Task objective: The response must contain every line of the records that follow, duplicated exactly.

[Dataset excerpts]
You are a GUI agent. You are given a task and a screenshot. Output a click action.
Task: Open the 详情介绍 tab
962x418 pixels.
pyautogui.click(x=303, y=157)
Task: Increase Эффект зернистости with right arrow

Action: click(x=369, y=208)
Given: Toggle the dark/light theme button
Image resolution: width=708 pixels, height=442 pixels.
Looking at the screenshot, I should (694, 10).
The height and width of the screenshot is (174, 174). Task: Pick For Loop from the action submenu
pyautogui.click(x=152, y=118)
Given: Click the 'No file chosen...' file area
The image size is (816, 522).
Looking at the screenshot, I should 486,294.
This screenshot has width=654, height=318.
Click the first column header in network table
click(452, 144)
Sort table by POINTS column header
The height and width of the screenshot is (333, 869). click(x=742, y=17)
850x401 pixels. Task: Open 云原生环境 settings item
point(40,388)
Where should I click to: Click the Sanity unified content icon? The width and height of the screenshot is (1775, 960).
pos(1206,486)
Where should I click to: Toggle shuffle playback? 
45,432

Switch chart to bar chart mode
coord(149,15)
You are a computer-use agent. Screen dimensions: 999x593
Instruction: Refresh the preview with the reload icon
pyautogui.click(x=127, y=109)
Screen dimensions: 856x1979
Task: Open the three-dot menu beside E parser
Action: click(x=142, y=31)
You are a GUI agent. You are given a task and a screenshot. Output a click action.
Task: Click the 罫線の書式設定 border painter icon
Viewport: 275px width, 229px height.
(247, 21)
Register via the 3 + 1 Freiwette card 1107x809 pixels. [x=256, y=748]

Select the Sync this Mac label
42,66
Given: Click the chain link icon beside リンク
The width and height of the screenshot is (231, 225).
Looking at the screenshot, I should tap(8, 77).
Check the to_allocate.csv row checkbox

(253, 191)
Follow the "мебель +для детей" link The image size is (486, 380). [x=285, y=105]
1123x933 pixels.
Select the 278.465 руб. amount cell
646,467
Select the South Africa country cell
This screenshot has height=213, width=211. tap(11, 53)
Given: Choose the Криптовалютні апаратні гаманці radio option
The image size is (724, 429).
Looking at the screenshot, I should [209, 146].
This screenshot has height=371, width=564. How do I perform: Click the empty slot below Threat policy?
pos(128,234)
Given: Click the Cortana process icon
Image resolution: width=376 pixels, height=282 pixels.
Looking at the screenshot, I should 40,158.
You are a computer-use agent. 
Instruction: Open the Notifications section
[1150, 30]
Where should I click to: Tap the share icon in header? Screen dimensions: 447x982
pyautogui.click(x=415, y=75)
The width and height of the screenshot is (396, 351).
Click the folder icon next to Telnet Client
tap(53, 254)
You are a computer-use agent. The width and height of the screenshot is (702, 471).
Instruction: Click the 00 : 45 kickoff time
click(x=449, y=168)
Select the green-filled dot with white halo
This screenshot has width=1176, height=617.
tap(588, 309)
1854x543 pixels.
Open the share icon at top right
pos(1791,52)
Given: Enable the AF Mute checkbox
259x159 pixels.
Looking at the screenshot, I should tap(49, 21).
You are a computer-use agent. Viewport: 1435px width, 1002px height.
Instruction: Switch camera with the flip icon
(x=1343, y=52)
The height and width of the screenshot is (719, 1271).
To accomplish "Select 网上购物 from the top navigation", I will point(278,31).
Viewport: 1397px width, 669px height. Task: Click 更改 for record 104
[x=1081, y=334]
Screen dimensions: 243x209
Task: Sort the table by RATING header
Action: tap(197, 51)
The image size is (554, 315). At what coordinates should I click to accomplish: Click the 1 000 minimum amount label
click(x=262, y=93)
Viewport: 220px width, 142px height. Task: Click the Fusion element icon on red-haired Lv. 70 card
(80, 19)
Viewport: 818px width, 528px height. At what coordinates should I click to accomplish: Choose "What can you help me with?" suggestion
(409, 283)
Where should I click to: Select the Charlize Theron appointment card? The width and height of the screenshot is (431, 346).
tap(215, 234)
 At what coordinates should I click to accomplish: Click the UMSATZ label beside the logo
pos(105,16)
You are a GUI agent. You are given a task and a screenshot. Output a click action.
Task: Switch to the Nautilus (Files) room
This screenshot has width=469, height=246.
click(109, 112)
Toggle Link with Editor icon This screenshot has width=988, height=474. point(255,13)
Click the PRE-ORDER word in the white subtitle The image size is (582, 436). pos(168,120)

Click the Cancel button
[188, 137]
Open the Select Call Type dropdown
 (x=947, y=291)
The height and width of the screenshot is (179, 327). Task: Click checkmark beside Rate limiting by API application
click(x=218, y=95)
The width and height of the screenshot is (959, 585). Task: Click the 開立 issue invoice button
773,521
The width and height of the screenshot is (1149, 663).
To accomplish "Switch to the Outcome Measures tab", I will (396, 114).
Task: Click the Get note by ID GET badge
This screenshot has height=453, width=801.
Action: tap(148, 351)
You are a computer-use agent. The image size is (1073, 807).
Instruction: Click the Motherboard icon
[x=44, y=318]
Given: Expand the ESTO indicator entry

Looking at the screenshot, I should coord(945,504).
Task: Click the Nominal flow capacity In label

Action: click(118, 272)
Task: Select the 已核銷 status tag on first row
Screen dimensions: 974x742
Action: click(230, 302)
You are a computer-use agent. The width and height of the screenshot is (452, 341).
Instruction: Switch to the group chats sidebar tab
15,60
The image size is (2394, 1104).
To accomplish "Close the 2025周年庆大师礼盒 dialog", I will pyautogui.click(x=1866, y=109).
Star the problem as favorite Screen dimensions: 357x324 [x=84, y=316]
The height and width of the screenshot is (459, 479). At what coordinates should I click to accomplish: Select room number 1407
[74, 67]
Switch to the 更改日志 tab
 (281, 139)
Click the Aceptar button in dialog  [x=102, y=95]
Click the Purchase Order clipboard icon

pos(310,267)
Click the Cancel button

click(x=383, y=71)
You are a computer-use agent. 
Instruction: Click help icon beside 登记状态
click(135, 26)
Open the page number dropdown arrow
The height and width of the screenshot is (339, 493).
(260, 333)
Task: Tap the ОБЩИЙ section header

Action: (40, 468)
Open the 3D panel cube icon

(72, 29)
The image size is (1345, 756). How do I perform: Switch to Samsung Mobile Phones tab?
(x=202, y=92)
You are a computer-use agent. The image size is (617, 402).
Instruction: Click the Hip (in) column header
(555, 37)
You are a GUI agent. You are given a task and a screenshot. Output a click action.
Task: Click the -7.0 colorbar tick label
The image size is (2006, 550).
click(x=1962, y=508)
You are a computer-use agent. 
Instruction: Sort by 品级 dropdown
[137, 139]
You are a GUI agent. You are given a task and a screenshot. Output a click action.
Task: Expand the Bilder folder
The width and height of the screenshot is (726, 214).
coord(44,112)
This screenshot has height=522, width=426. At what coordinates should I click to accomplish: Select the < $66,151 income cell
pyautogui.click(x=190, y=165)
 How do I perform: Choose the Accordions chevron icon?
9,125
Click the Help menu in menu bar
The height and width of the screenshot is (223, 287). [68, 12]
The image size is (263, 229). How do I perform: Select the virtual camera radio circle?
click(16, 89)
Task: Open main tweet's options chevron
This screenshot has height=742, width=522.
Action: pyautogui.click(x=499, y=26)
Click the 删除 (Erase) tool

Reply:
You are a GUI agent. You are given a task and a screenshot. Output a click action.
Task: Open the 详情介绍 tab
962x418 pixels.
pyautogui.click(x=303, y=157)
Task: Increase Эффект зернистости with right arrow

Action: click(x=369, y=208)
Given: Toggle the dark/light theme button
Image resolution: width=708 pixels, height=442 pixels.
Looking at the screenshot, I should (694, 10).
The height and width of the screenshot is (174, 174). Task: Pick For Loop from the action submenu
pyautogui.click(x=152, y=118)
Given: Click the 'No file chosen...' file area
The image size is (816, 522).
Looking at the screenshot, I should 486,294.
This screenshot has width=654, height=318.
Click the first column header in network table
click(452, 144)
Sort table by POINTS column header
The height and width of the screenshot is (333, 869). click(x=742, y=17)
850x401 pixels. Task: Open 云原生环境 settings item
point(40,388)
Where should I click to: Click the Sanity unified content icon? The width and height of the screenshot is (1775, 960).
pos(1206,486)
Where should I click to: Toggle shuffle playback? 
45,432

Switch chart to bar chart mode
coord(149,15)
You are a computer-use agent. Screen dimensions: 999x593
Instruction: Refresh the preview with the reload icon
pyautogui.click(x=127, y=109)
Screen dimensions: 856x1979
Task: Open the three-dot menu beside E parser
Action: click(x=142, y=31)
You are a GUI agent. You are given a task and a screenshot. Output a click action.
Task: Click the 罫線の書式設定 border painter icon
Viewport: 275px width, 229px height.
(247, 21)
Register via the 3 + 1 Freiwette card 1107x809 pixels. [x=256, y=748]

Select the Sync this Mac label
42,66
Given: Click the chain link icon beside リンク
The width and height of the screenshot is (231, 225).
Looking at the screenshot, I should tap(8, 77).
Check the to_allocate.csv row checkbox

(253, 191)
Follow the "мебель +для детей" link The image size is (486, 380). [x=285, y=105]
1123x933 pixels.
Select the 278.465 руб. amount cell
646,467
Select the South Africa country cell
This screenshot has height=213, width=211. tap(11, 53)
Given: Choose the Криптовалютні апаратні гаманці radio option
The image size is (724, 429).
Looking at the screenshot, I should [209, 146].
This screenshot has height=371, width=564. How do I perform: Click the empty slot below Threat policy?
pos(128,234)
Given: Click the Cortana process icon
Image resolution: width=376 pixels, height=282 pixels.
Looking at the screenshot, I should 40,158.
You are a computer-use agent. 
Instruction: Open the Notifications section
[1150, 30]
Where should I click to: Tap the share icon in header? Screen dimensions: 447x982
pyautogui.click(x=415, y=75)
The width and height of the screenshot is (396, 351).
Click the folder icon next to Telnet Client
tap(53, 254)
You are a computer-use agent. The width and height of the screenshot is (702, 471).
Instruction: Click the 00 : 45 kickoff time
click(x=449, y=168)
Select the green-filled dot with white halo
This screenshot has width=1176, height=617.
tap(588, 309)
1854x543 pixels.
Open the share icon at top right
pos(1791,52)
Given: Enable the AF Mute checkbox
259x159 pixels.
Looking at the screenshot, I should tap(49, 21).
You are a computer-use agent. Viewport: 1435px width, 1002px height.
Instruction: Switch camera with the flip icon
(x=1343, y=52)
The height and width of the screenshot is (719, 1271).
To accomplish "Select 网上购物 from the top navigation", I will point(278,31).
Viewport: 1397px width, 669px height. Task: Click 更改 for record 104
[x=1081, y=334]
Screen dimensions: 243x209
Task: Sort the table by RATING header
Action: tap(197, 51)
The image size is (554, 315). At what coordinates should I click to accomplish: Click the 1 000 minimum amount label
click(x=262, y=93)
Viewport: 220px width, 142px height. Task: Click the Fusion element icon on red-haired Lv. 70 card
(80, 19)
Viewport: 818px width, 528px height. At what coordinates should I click to accomplish: Choose "What can you help me with?" suggestion
(409, 283)
Where should I click to: Select the Charlize Theron appointment card? The width and height of the screenshot is (431, 346).
tap(215, 234)
 At what coordinates should I click to accomplish: Click the UMSATZ label beside the logo
pos(105,16)
You are a GUI agent. You are given a task and a screenshot. Output a click action.
Task: Switch to the Nautilus (Files) room
This screenshot has width=469, height=246.
click(109, 112)
Toggle Link with Editor icon This screenshot has width=988, height=474. point(255,13)
Click the PRE-ORDER word in the white subtitle The image size is (582, 436). pos(168,120)

Click the Cancel button
[188, 137]
Open the Select Call Type dropdown
 (x=947, y=291)
The height and width of the screenshot is (179, 327). Task: Click checkmark beside Rate limiting by API application
click(x=218, y=95)
The width and height of the screenshot is (959, 585). Task: Click the 開立 issue invoice button
773,521
The width and height of the screenshot is (1149, 663).
To accomplish "Switch to the Outcome Measures tab", I will (396, 114).
Task: Click the Get note by ID GET badge
This screenshot has height=453, width=801.
Action: tap(148, 351)
You are a computer-use agent. The image size is (1073, 807).
Instruction: Click the Motherboard icon
[x=44, y=318]
Given: Expand the ESTO indicator entry

Looking at the screenshot, I should coord(945,504).
Task: Click the Nominal flow capacity In label

Action: click(118, 272)
Task: Select the 已核銷 status tag on first row
Screen dimensions: 974x742
Action: click(230, 302)
You are a computer-use agent. The width and height of the screenshot is (452, 341).
Instruction: Switch to the group chats sidebar tab
15,60
The image size is (2394, 1104).
To accomplish "Close the 2025周年庆大师礼盒 dialog", I will pyautogui.click(x=1866, y=109).
Star the problem as favorite Screen dimensions: 357x324 [x=84, y=316]
The height and width of the screenshot is (459, 479). At what coordinates should I click to accomplish: Select room number 1407
[74, 67]
Switch to the 更改日志 tab
 (281, 139)
Click the Aceptar button in dialog  [x=102, y=95]
Click the Purchase Order clipboard icon

pos(310,267)
Click the Cancel button

click(x=383, y=71)
You are a computer-use agent. 
Instruction: Click help icon beside 登记状态
click(135, 26)
Open the page number dropdown arrow
The height and width of the screenshot is (339, 493).
(260, 333)
Task: Tap the ОБЩИЙ section header

Action: (40, 468)
Open the 3D panel cube icon

(72, 29)
The image size is (1345, 756). How do I perform: Switch to Samsung Mobile Phones tab?
(x=202, y=92)
You are a computer-use agent. The image size is (617, 402).
Instruction: Click the Hip (in) column header
(555, 37)
You are a GUI agent. You are given a task and a screenshot. Output a click action.
Task: Click the -7.0 colorbar tick label
The image size is (2006, 550).
click(x=1962, y=508)
You are a computer-use agent. 
Instruction: Sort by 品级 dropdown
[137, 139]
You are a GUI agent. You are given a task and a screenshot. Output a click action.
Task: Expand the Bilder folder
The width and height of the screenshot is (726, 214).
coord(44,112)
This screenshot has height=522, width=426. At what coordinates should I click to accomplish: Select the < $66,151 income cell
pyautogui.click(x=190, y=165)
 How do I perform: Choose the Accordions chevron icon?
9,125
Click the Help menu in menu bar
The height and width of the screenshot is (223, 287). [68, 12]
The image size is (263, 229). How do I perform: Select the virtual camera radio circle?
click(16, 89)
Task: Open main tweet's options chevron
This screenshot has height=742, width=522.
Action: pyautogui.click(x=499, y=26)
Click the 删除 (Erase) tool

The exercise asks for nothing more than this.